Director Manfred Oldenburg traces the path of one of the murder battalions using written records, original documents, film footage and photos as well as scenic reconstructions. Historians and social psychologists give their opinions.

Benjamin Ferencz plays a central role in the film. The American lawyer made world history and was chief prosecutor in Nuremberg against leading members of the so-called "Einsatzgruppen". A recent in-depth interview with Ferencz, who then was one hundred and one years old, forms a key element of the film.

Historians Christopher Browning, Hillary Earl, and Stephen Klemp help provide the historical framework for the film. They are part of filmed interviews and voice over narration of the film. The film largely draws from Browning’s previous work in his 1992 book Ordinary Men: Reserve Police Battalion 101 and the Final Solution in Poland.
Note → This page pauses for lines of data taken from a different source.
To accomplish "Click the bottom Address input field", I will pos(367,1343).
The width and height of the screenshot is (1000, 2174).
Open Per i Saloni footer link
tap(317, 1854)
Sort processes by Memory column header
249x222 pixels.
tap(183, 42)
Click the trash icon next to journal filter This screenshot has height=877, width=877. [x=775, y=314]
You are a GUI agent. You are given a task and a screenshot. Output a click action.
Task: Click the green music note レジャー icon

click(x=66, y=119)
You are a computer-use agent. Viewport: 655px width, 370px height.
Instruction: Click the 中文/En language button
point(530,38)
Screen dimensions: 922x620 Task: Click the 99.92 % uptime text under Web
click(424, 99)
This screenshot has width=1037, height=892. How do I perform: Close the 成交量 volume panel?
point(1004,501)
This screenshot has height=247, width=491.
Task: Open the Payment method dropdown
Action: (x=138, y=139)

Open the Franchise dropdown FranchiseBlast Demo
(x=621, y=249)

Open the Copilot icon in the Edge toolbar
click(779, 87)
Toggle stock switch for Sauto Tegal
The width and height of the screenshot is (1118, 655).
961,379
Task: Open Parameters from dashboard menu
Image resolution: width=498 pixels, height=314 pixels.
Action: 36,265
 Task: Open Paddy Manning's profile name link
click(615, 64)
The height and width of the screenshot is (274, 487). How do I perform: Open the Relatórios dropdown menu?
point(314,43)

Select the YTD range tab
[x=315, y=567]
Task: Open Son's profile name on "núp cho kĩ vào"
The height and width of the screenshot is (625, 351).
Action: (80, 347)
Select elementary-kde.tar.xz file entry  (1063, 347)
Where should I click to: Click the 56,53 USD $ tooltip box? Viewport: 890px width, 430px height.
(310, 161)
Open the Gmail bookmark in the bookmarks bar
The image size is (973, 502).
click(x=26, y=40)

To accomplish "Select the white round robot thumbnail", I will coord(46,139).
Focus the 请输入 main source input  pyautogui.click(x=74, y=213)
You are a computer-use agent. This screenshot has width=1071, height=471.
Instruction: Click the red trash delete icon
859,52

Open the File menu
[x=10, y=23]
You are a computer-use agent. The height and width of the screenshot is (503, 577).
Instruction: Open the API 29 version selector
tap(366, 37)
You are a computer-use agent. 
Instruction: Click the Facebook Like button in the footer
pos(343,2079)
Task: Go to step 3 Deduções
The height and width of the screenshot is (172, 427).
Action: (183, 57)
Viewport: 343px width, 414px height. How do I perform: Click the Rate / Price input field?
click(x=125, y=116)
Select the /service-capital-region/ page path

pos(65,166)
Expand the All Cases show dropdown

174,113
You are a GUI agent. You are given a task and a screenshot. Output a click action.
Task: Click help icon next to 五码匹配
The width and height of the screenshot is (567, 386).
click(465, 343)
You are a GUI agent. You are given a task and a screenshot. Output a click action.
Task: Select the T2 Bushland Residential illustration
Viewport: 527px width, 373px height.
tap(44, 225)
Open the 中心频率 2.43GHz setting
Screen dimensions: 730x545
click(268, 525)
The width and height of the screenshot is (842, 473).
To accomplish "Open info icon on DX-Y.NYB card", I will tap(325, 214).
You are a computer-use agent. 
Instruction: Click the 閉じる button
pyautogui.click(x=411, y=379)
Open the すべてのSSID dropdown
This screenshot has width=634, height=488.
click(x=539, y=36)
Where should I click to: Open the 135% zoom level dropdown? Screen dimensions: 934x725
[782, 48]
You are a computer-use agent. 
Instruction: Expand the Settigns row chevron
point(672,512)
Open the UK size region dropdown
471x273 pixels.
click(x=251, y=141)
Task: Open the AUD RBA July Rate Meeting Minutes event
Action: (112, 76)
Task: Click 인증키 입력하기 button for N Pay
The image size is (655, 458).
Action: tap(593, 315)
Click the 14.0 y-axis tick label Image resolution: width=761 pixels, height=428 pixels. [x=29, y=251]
German social psychologist Harald Welzer and sociologist Stefan Kuhl provide a glimpse into the psyche of the men of Reserve Battalion 101. They try to answer the psychological question of how these ordinary men were able to commit such crimes.
== Production and distribution ==
The film is a co-production of Broadview Pictures and ZDF. It was released on the streaming platform Netflix 6 June 2023.